We retain your Consumer Health Data only for as long as is necessary to fulfill the purposes outlined in this policy, unless a longer retention period is required or permitted by law.

  • Active Accounts: We retain data while your account is active to provide you with history and analytics.
  • Deleted Accounts: When you request account deletion, we will delete or anonymize your Consumer Health Data within 30 days.
  • Backups: Residual copies in backup systems will be deleted in accordance with our backup retention schedule (typically within 90 days).

10. Security of Your Information

We maintain comprehensive administrative, technical, and physical safeguards designed to protect your Consumer Health Data. These include:

  • Encryption of data in transit (TLS 1.2+) and at rest (AES-256).
  • Strict access controls and multi-factor authentication for administrative access.
  • Regular security assessments and vulnerability scans.
  • Data minimization practices to collect only what is needed.

However, no method of transmission over the Internet or method of electronic storage is 100% secure. While we strive to use commercially acceptable means to protect your personal information, we cannot guarantee its absolute security.

11. Children's Privacy

Our Service is not directed to anyone under the age of 13 (or 16 for residents of the European Economic Area (EEA) and the United Kingdom (UK)). We do not knowingly collect specific Consumer Health Data from children. If we become aware that we have collected Consumer Health Data from a child without verification of parental consent, we take steps to remove that information from our servers.
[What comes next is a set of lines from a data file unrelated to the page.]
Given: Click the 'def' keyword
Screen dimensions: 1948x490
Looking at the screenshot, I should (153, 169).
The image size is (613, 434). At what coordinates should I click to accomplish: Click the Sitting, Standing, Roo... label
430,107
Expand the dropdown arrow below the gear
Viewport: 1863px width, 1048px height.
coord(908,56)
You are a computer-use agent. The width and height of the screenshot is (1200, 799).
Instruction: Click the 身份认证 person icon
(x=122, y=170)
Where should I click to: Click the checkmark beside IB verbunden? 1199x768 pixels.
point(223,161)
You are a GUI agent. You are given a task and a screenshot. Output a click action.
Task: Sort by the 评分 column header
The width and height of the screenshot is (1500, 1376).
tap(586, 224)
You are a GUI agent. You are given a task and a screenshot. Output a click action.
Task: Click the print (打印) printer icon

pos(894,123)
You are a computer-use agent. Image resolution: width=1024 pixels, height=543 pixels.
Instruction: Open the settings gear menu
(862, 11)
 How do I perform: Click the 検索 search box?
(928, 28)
12. Exclusions and Unsolicited Information

This Health Privacy Policy does not apply to any unsolicited information you provide to us through public channels, such as social media pages, forums, or directly via email or support tickets regarding new product ideas, feature requests, or business proposals (collectively, "Unsolicited Information").

All such Unsolicited Information shall be deemed to be non-confidential, and we shall be free to reproduce, use, disclose, and distribute such Unsolicited Information to others without limitation or attribution. Please do not share any sensitive personal or Consumer Health Data in public forums or social media comments.

13. Medical Disclaimer

Not Medical Advice: Migraine Trail is designed to help you track, analyze, and communicate your health data. However, under no circumstances is our App meant to make a medical diagnosis, provide treatment recommendations, or replace professional medical advice. For a proper diagnosis of your medical condition or treatment plan, we strongly advise you to consult a licensed physician or relevant healthcare professional.

14. Contact Us

If you have any questions about this Consumer Health Data Privacy Policy, please contact our Data Protection Officer (DPO) and privacy team:

Migraine Trail Privacy Team

Email: privacy@migrainetrail.com

Note to Users: This policy is a legally binding agreement between you and Migraine Trail regarding the use of your health data. Please read it carefully.